* **Required action**:
Each line of the data below either holds "computer" or does not. Report how many do, and only that.
* * *
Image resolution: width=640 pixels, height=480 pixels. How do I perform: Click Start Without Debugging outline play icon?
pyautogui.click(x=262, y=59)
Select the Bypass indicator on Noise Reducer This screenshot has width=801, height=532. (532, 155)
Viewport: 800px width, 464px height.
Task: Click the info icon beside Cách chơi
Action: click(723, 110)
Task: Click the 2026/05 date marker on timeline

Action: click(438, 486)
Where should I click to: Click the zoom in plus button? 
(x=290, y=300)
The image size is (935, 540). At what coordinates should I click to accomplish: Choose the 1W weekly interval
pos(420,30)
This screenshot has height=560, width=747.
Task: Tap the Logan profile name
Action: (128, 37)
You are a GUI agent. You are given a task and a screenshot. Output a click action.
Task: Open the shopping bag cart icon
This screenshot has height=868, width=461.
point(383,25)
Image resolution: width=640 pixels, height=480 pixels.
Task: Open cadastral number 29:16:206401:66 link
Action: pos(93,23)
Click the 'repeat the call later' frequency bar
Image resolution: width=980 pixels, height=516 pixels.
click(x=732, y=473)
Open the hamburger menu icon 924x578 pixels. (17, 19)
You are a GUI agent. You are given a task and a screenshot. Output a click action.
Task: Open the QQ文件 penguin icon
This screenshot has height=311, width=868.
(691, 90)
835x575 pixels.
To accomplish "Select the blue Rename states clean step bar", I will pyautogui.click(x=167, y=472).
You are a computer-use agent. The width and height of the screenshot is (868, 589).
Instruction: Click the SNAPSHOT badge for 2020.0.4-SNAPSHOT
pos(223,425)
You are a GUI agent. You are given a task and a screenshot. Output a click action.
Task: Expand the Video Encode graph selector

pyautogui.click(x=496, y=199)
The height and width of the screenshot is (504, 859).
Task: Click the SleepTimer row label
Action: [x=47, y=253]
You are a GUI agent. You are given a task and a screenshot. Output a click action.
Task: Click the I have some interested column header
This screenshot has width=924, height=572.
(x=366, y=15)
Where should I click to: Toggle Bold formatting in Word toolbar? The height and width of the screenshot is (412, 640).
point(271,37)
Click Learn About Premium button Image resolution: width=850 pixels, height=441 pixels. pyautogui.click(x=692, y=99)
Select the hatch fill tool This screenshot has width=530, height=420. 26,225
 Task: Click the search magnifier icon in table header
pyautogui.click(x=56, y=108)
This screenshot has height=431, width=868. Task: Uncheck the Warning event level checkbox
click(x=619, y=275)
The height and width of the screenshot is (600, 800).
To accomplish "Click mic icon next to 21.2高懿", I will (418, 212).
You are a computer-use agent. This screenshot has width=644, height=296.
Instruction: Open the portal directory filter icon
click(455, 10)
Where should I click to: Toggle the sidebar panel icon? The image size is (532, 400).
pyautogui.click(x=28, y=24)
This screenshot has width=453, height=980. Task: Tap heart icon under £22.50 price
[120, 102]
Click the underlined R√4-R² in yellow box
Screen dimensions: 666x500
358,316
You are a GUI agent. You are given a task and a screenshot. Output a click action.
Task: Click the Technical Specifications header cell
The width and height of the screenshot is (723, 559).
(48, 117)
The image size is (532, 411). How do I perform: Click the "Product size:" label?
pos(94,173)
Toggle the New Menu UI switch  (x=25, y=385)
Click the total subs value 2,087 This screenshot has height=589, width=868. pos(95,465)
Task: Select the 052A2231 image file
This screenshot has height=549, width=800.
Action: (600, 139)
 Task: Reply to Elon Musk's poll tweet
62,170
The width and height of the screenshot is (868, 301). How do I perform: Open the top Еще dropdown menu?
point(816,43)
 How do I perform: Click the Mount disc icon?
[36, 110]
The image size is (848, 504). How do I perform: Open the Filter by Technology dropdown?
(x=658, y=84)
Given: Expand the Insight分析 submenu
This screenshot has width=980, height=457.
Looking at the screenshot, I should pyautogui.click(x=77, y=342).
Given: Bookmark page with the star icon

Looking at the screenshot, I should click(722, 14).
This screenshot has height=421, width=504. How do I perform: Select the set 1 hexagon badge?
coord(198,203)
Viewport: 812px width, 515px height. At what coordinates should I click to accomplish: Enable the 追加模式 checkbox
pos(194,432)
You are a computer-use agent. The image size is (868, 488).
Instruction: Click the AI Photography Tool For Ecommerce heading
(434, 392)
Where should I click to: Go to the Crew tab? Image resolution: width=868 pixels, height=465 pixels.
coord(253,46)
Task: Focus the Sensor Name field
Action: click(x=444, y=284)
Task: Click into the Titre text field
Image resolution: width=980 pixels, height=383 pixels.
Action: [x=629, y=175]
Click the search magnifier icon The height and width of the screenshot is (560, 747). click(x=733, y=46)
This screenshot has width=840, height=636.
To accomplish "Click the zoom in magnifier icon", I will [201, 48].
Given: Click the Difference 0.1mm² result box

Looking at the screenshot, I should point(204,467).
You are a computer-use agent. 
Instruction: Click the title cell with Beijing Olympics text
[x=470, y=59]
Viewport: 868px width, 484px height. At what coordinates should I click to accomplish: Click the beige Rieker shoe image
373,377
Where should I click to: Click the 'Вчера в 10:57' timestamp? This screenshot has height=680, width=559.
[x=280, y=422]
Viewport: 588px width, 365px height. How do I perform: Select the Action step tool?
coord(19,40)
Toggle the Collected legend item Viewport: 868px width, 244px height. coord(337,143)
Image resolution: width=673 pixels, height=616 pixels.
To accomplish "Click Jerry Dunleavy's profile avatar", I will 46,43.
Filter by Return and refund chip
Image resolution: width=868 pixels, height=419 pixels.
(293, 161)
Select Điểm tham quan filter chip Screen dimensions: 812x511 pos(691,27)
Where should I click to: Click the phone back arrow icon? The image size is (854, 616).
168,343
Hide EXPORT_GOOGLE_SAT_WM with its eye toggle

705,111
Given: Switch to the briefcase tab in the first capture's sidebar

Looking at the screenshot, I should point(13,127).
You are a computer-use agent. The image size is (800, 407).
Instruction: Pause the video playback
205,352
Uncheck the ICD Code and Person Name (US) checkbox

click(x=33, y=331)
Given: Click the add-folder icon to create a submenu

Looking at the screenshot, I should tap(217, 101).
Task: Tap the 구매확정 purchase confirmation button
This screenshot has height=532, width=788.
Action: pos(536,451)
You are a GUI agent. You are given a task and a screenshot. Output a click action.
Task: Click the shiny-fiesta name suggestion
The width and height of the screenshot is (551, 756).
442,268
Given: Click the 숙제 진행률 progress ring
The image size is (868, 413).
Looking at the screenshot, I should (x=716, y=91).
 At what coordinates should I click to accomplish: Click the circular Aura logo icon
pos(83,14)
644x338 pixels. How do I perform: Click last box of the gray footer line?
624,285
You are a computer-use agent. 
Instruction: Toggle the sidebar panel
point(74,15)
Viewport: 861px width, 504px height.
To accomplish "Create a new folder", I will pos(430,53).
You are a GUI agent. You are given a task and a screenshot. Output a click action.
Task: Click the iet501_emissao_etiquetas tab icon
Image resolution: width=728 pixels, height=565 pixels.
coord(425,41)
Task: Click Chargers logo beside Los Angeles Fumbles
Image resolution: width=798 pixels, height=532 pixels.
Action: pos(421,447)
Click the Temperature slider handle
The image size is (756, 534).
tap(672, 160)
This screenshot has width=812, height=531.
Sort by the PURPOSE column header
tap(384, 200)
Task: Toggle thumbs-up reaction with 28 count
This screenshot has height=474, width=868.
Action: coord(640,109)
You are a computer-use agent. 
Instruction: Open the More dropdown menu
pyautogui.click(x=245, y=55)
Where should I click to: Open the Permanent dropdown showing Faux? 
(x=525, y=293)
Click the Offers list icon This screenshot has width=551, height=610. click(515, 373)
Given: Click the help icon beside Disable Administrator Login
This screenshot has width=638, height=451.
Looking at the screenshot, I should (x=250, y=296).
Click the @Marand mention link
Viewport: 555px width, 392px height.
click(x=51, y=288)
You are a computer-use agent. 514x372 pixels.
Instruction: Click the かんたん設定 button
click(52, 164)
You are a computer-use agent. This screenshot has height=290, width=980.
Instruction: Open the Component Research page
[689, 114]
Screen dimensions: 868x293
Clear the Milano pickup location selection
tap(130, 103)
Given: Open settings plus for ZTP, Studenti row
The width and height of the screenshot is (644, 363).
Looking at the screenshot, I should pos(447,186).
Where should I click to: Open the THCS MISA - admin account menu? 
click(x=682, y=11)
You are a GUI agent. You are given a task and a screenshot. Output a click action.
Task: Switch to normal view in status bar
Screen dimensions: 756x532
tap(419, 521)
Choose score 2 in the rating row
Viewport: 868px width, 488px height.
* * *
* **Solution to this task**:
9